Starałam się u siebie zadbać o te sprawy, nie wszystko się udało, ale z wielu efektów jestem zadowolona. I powiem Ci, że chociaż niektóre rozwiązania funkcjonują od lat, za każdym razem kiedy wzrok biegnie po takiej osi widokowej, sprawia mi to niekłamaną przyjemność.
Tak, mnie też dobrze skomponowana linia widokowa sprawia wielką satysfakcję. I pamiętam, że jak wyszłyśmy do Twojego ogrodu, to pierwsze, co zwróciło moją uwagę, to było jakieś duże, jasne drzewo na końcu ogrodu, a nie piękne rabaty pod nim:D
Chyba masz na myśli białawy klon jesinolistny Variegata. A mój wzrok z tarasu zwykle biegnie do furteczki.

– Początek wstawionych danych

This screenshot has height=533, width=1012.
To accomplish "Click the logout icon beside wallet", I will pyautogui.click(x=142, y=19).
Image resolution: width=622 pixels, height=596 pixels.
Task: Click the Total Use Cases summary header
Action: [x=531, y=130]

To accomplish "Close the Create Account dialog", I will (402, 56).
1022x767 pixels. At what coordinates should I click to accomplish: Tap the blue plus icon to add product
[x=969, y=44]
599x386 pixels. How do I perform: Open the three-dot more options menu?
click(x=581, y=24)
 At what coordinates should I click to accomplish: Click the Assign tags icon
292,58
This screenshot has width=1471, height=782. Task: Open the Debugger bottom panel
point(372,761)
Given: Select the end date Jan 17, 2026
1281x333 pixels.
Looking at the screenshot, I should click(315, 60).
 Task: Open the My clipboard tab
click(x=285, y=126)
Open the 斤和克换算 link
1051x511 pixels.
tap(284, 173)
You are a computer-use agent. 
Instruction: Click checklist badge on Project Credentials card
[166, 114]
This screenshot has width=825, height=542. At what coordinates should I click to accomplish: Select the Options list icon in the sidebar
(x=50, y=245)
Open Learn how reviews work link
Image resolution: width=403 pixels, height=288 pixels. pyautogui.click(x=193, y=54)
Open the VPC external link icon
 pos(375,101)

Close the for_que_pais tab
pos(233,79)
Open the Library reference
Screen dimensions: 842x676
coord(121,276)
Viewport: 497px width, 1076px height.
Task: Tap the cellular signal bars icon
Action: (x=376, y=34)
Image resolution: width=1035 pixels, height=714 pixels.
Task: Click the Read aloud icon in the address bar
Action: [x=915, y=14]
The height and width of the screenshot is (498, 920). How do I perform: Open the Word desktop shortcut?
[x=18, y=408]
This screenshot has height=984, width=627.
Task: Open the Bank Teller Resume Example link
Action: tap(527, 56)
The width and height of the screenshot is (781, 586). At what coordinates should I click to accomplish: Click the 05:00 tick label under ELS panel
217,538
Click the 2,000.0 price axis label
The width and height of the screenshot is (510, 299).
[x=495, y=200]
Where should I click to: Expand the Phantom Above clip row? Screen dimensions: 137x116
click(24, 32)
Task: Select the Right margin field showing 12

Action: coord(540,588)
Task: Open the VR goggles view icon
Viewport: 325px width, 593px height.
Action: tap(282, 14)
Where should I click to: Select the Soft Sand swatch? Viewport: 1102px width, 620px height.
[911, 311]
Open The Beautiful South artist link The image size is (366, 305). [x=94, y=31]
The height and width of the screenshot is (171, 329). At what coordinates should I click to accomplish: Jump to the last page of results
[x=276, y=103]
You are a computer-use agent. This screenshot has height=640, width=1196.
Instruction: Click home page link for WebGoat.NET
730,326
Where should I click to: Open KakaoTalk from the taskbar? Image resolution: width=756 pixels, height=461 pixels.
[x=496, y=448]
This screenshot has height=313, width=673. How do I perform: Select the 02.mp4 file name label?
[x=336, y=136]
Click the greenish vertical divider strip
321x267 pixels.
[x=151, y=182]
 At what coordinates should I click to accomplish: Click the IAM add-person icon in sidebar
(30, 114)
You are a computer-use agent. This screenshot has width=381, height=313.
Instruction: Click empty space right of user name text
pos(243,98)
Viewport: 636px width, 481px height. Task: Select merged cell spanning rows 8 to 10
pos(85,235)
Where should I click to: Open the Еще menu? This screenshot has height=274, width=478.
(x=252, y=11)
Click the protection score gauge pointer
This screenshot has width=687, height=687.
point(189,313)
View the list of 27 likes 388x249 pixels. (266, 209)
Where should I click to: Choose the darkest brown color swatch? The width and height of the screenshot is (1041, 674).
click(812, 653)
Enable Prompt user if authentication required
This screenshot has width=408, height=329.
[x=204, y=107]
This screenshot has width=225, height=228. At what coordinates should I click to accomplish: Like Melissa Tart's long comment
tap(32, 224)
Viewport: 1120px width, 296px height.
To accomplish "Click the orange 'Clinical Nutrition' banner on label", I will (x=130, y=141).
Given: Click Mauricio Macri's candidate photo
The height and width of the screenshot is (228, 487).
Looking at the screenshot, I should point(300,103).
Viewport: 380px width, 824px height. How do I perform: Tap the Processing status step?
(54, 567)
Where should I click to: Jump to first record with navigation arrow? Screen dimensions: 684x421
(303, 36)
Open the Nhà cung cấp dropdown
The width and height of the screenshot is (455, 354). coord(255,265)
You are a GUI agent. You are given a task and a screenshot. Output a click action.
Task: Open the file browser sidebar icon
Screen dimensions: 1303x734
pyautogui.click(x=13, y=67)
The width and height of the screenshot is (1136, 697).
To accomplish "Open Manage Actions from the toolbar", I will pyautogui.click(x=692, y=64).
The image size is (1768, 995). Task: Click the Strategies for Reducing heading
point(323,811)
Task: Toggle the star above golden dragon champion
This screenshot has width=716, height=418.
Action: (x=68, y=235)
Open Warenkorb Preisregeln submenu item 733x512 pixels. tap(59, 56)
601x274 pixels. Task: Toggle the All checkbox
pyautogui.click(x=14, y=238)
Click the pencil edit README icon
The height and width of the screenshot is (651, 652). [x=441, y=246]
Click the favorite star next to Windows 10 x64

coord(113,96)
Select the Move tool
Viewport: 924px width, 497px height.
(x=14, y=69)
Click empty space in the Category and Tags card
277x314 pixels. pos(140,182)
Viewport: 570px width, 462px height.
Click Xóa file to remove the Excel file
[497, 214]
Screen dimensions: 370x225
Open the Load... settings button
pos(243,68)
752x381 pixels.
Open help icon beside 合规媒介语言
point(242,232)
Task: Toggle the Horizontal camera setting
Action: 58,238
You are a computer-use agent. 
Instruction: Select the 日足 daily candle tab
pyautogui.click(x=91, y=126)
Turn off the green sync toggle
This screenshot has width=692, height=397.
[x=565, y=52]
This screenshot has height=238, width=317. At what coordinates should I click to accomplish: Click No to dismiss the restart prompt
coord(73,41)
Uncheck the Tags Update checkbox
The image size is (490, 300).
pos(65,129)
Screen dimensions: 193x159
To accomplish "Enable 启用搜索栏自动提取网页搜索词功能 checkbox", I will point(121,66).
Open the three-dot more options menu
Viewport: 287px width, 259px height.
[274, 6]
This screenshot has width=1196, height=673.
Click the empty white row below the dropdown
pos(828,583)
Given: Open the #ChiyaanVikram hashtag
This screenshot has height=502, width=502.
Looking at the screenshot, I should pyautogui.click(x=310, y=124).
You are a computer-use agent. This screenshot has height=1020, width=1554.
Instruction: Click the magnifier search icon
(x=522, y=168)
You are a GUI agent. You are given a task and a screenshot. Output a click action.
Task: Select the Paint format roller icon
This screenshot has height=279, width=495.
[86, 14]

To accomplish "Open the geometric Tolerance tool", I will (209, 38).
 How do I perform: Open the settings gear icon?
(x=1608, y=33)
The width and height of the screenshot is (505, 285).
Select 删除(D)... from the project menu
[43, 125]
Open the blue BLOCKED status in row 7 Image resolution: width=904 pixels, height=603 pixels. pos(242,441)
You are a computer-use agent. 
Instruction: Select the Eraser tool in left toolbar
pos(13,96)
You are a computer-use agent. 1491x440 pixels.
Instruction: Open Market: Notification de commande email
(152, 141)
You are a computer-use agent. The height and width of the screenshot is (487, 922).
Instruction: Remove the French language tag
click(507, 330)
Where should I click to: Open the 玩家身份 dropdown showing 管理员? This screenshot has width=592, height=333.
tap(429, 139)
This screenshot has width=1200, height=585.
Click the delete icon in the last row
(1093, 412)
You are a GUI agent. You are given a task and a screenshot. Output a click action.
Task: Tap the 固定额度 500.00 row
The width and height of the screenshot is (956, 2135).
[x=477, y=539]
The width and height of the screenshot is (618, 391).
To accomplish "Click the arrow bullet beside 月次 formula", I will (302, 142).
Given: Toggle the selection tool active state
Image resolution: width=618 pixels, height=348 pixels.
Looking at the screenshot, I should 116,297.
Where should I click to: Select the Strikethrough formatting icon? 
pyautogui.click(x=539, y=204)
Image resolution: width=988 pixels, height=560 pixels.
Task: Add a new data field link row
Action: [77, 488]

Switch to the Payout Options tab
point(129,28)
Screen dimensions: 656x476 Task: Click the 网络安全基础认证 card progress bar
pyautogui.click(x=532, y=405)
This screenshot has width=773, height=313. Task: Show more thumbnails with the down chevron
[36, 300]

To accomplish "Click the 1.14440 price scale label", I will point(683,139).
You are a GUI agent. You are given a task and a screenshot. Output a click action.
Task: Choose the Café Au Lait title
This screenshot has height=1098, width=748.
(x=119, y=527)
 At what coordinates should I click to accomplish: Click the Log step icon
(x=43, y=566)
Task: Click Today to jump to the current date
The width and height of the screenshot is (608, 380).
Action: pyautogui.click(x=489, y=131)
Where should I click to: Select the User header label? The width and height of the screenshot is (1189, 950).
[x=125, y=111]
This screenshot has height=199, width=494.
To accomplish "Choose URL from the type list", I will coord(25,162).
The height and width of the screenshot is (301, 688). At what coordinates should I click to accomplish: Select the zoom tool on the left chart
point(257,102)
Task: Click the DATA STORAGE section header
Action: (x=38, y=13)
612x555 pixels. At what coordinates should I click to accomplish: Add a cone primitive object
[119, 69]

Bardzo możliwe, że to właśnie mam na myśli:D
Linie widokowe mają bardzo duże znaczenie. Poranna kawa czy posiłek zjedzony w jadalni są znacznie przyjemniejsze, gdy jest na co popatrzeć i ten widok stanowi spójną kompozycję. Złapałam się na tym, że zmieniam nasadzenia czy układ rabat bo coś mi nie pasuje, jak patrzę na rabatę z okna kuchennego czy siedząc na tarasie.
Pamiętam, jak sadziłam jodłę. Musiała być widoczna z okien jadalni tak, aby w zimę, z zapalonymi lampkami, była akcentem świątecznym za oknem, gdy spotykamy się w trakcie Wigilii :) pod to nasadzenie podporządkowałam cały układ.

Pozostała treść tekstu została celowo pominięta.